#### Text block

Note
Access to this page requires authorization. You can try signing in or changing directories.
Access to this page requires authorization. You can try changing directories.
Azure Disk Storage provides managed disks for Azure virtual machines (VMs). Built for mission-critical workloads, it ensures enterprise-grade reliability and availability. Your data is automatically replicated to guard against hardware failures, with multiple redundancy options to meet your durability requirements.
When you use Azure, reliability is a shared responsibility. Microsoft provides a range of capabilities to support resiliency and recovery. You're responsible for understanding how those capabilities work within all of the services you use, and selecting the capabilities you need to meet your business objectives and uptime goals.
This article describes how to make Azure Disk Storage resilient to a variety of potential outages and problems, including transient faults, availability zone failures, and region-wide failures. It also describes backup and recovery options, and highlights key information about the Azure Disk Storage service level agreement (SLA).
Important
When you consider the reliability of a disk, you also need to consider the reliability of your VMs, network infrastructure, and applications that run on your VMs. Improving the resiliency of the disk alone might have limited impact if the other components aren't equally resilient. Depending on your resiliency requirements, you might need to make configuration changes across multiple areas.
Production deployment recommendations
The Azure Well-Architected Framework provides recommendations across reliability, performance, security, cost, and operations. To understand how these areas influence each other and contribute to a reliable Azure Disk Storage solution, see Architecture best practices for Azure Disk Storage.
Reliability architecture overview
Each virtual machine (VM) uses disks for different purposes:
- OS disk: A single OS disk runs the operating system. By default, it’s a managed disk that persists data. You can also use ephemeral OS disks, which aren't managed. Avoid using the OS disk to store applications or data.
- Data disks: Zero or more managed disks for storing applications and data.
- Temporary disk: A non-persistent, unmanaged disk included with every VM.
This guide specifically focuses on managed disks, which reliably persist data. To learn more about the different disk roles, see Disk roles.
Managed disks are designed for 99.999% VM availability and provide at least 99.999999999% (11 9’s) of durability. With managed disks, your data is replicated three times. If one of the three copies becomes unavailable, Azure automatically spawns a new copy of the data in the background. This ensures the persistence of your data and high fault tolerance.

#### Problems to work on
1 – In the Azure Disk Storage page, why should the reliability of your VMs, network infrastructure, and applications be considered along with a disk's reliability? Answer in one to three sentences.
2 – Reproduce word for word the passage of the Azure Disk Storage page that opens with the words containing "Reliability architecture overview" and closes with "see Disk roles.".
The records aren't needed for this work.

#### Excerpted data
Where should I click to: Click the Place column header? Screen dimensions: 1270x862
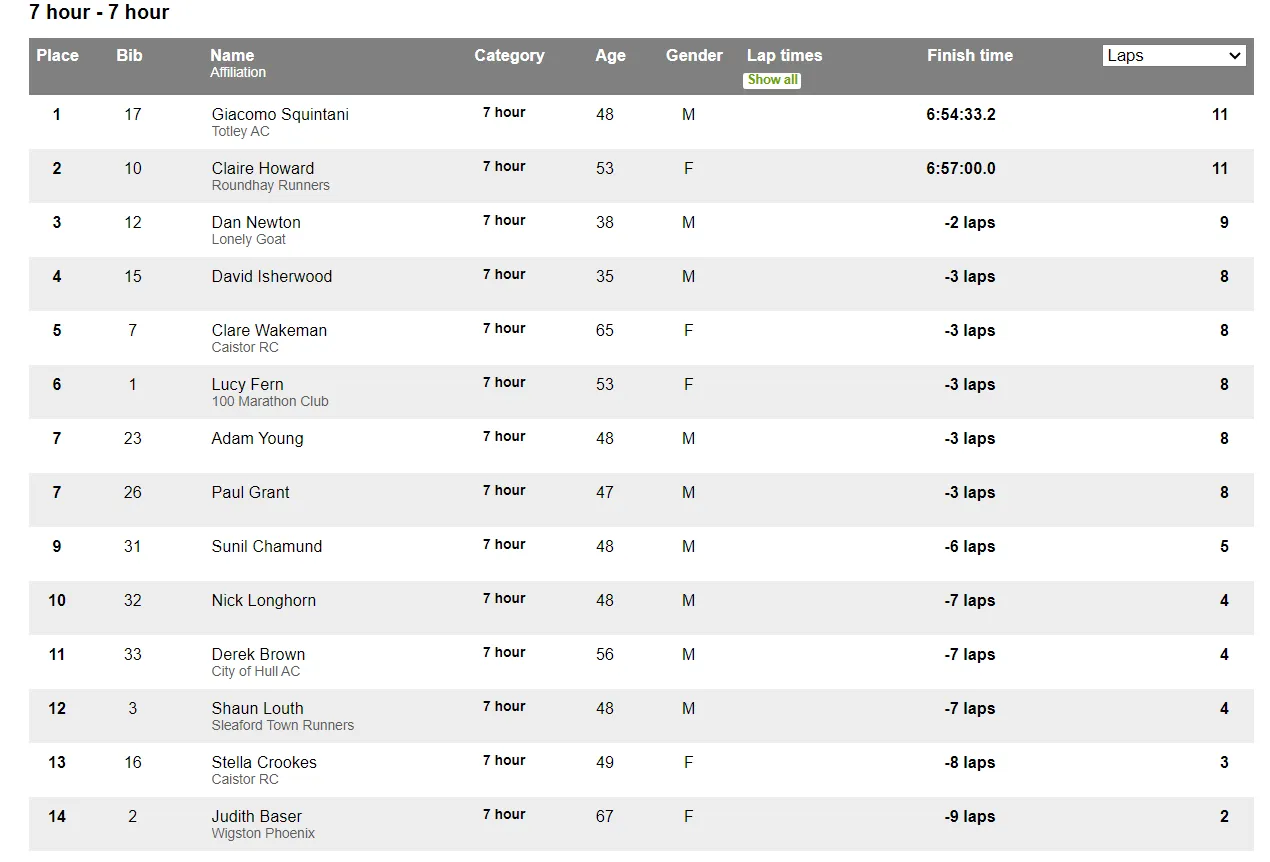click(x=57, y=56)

* * *

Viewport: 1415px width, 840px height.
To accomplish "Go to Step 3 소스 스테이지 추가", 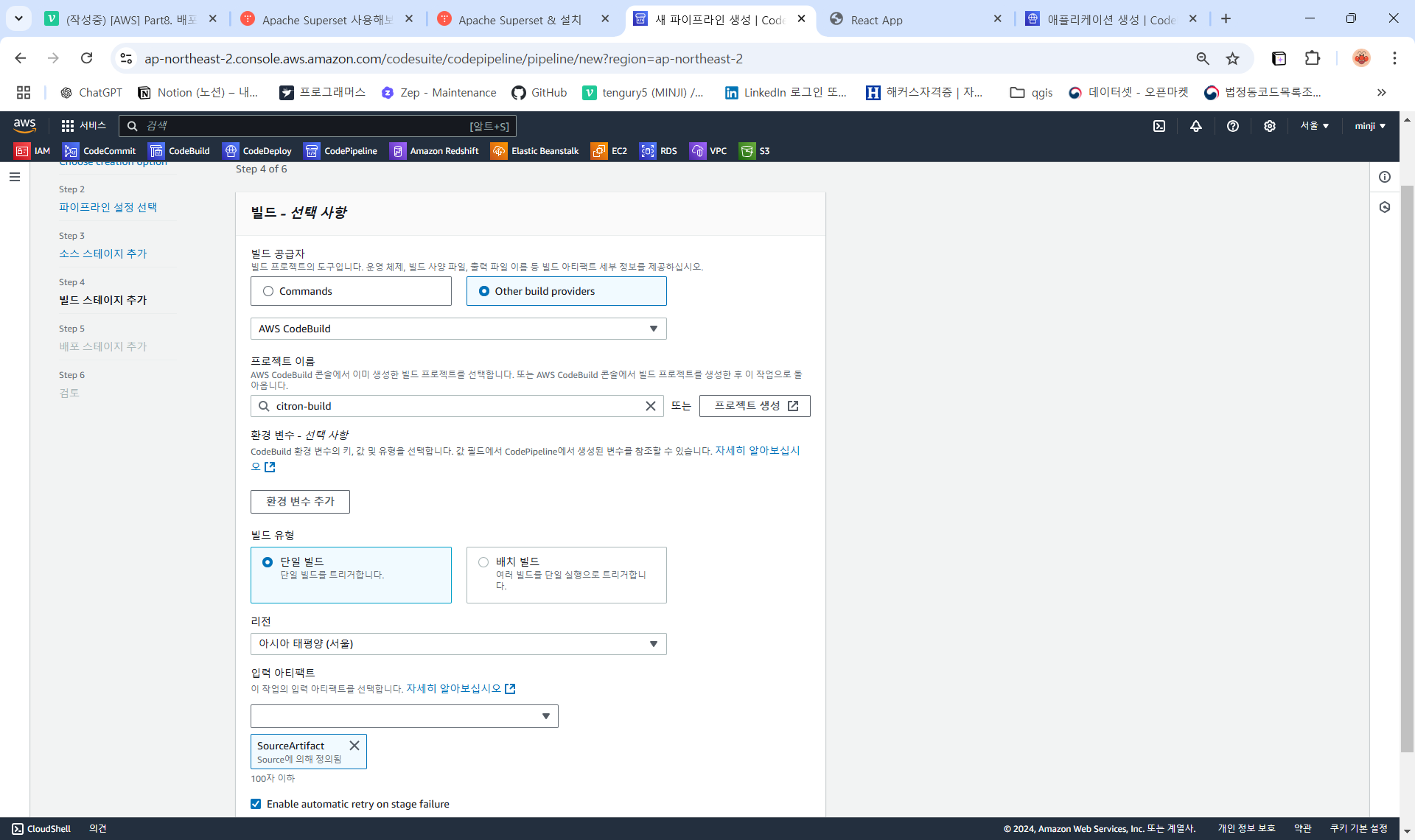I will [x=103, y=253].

#### Task-by-task results
1 – Making only the disk more resilient might have limited impact if those other components aren't equally resilient. Depending on your resiliency requirements, you might need to change configurations across multiple areas.

2 –
Reliability architecture overview
Each virtual machine (VM) uses disks for different purposes:
- OS disk: A single OS disk runs the operating system. By default, it’s a managed disk that persists data. You can also use ephemeral OS disks, which aren't managed. Avoid using the OS disk to store applications or data.
- Data disks: Zero or more managed disks for storing applications and data.
- Temporary disk: A non-persistent, unmanaged disk included with every VM.
This guide specifically focuses on managed disks, which reliably persist data. To learn more about the different disk roles, see Disk roles.